This article is a guideline to OP-TEE trusted application support, which is fully integrated from release 1.10.0.22 of STM32CubeIDE.
It proposes to create an OP-TEE trusted application project implementing:
- user space executable hello world which makes a call to OP-TEE trusted application
- OP-TEE trusted application itself, with universally unique identifier (a.k.a. UUID) support
1. Prerequisites[edit source]
Minimum hardware
- STM32MP1x board booted with OP-TEE
- Linux console
- Ethernet (or Ethernet over USB) for connection to Linux® Cortex®-A
Minimum software
- STM32CubeIDE v1.10.0.22 installed and
- STM32MP15 project created
- Yocto SDK installed thanks to "Setup OpenSTLinux", root project contextual menu
- Linux project imported thanks to "Import an OpenSTLinux project", root project contextual menu
Yocto SDK is required to built trusted application example and Linux project is used here only to deploy trusted application on the STM32MP1x target.
2. Create a Trusted Application project[edit source]
In the root project context, named "myMp135fDk" here, right-click and select Create an OP-TEE Trusted Application Project.
Project name is given, note that the trusted application project uses by default the SDK version associated to the STM32MP1 project (OpenSTLinux 4.0.0 in this STM32CubeIDE 1.10 version).
Trusted Application type project is created under root project. It contains two repositories for sources:
- "host/", which targets user space executable sources
- and "ta/" corresponding to trusted application sources
3. Build[edit source]
Select your trusted application project, right-click and then Build Project.
This build generates two objects:
- the executable, "myTrustedApp" here under "Binaries/" Eclipse artifact
- the trusted application, "37cc9755-b605-4b7a-8c9d-257ee26aaa21.ta" under "ta/" repository.
4. Preparing debug[edit source]
In order to debug user space application, your target must be Linux® booted and network connected.
You can check boot messages via Linux® console opened with butterfly icon, but remember this console cannot be shared outside STM32CubeIDE (minicom,...).
In order to check network connection, start the Target Status widget in the bottom right corner of the window.
Check also How to set up proxy and P2P Ethernet connection with STM32CubeIDE if you are in that case.
5. Linux® deployment configuration[edit source]
To run or debug the executable "myTrustedApp", it is required to download the trusted application (.ta) to the STM32MP1 device.
Select the Linux project, right-click Run as... > Run Configurations, then select STM32 Cortex-A Linux Deployment'.
Setup for trusted application are:
- select as Project the trusted application project, "myTrustedApp" here
- select as Local path the .ta file inside ta/ of trusted application project
- select as Remote path "/lib/optee_armtz/"

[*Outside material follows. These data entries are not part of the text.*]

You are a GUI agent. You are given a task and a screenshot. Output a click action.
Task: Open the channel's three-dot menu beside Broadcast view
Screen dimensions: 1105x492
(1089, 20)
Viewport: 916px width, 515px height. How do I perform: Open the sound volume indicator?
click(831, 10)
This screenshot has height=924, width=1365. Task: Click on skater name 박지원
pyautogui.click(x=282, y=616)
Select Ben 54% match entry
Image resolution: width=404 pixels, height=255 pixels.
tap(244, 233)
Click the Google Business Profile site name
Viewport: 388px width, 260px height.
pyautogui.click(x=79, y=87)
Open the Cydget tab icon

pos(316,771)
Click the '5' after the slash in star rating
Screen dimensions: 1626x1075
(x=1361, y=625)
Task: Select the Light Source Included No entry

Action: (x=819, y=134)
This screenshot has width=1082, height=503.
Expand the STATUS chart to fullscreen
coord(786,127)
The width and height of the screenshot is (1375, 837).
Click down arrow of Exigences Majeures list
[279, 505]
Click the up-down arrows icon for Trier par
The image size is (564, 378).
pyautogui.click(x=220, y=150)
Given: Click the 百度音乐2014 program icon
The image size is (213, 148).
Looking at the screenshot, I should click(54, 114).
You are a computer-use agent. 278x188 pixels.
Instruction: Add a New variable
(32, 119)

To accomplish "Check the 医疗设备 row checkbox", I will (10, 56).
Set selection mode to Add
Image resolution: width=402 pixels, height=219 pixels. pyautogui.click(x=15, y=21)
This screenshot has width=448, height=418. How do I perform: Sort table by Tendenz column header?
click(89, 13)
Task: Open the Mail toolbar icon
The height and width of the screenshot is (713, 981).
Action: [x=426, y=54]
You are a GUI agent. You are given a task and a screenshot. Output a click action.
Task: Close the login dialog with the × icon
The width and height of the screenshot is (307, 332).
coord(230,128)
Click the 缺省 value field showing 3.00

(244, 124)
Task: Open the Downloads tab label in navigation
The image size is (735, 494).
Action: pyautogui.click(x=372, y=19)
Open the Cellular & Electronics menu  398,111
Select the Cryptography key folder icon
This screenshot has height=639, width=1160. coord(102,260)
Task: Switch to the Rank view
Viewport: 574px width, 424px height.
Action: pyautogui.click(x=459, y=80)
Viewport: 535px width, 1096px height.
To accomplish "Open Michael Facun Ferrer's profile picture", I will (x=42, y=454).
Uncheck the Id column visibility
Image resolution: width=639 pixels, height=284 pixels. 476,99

Then unclick reboot and click OK, you will get the corresponding deployment message in a dedicated console.
6. Debug Configuration[edit source]
Select your trusted application project, right-click Debug as... > Debug Configurations, then select STM32 Cortex-A Remote Application > New Configuration...'.
Setup C/C++ Application with Search Project... and select the executable.
The default connection proposed is "MPU SSH", corresponding to the target IP address discovered by the Target Status widget. The default destination directory is /home/root.
7. Debug: stepping into myTrustedApp[edit source]
Click Debug :
- Executable is downloaded to the target,
- GDBServer is launched on the target,
- GDBClient is launched on the workstation and can exchange via the network with GDBServer.
Stepping into trusted application source code, we reach the call to the trusted application on line 86. The increment is done by OP-TEE trusted application as mentioned in the console.
Note that debug of trusted application itself (.ta) is not supported.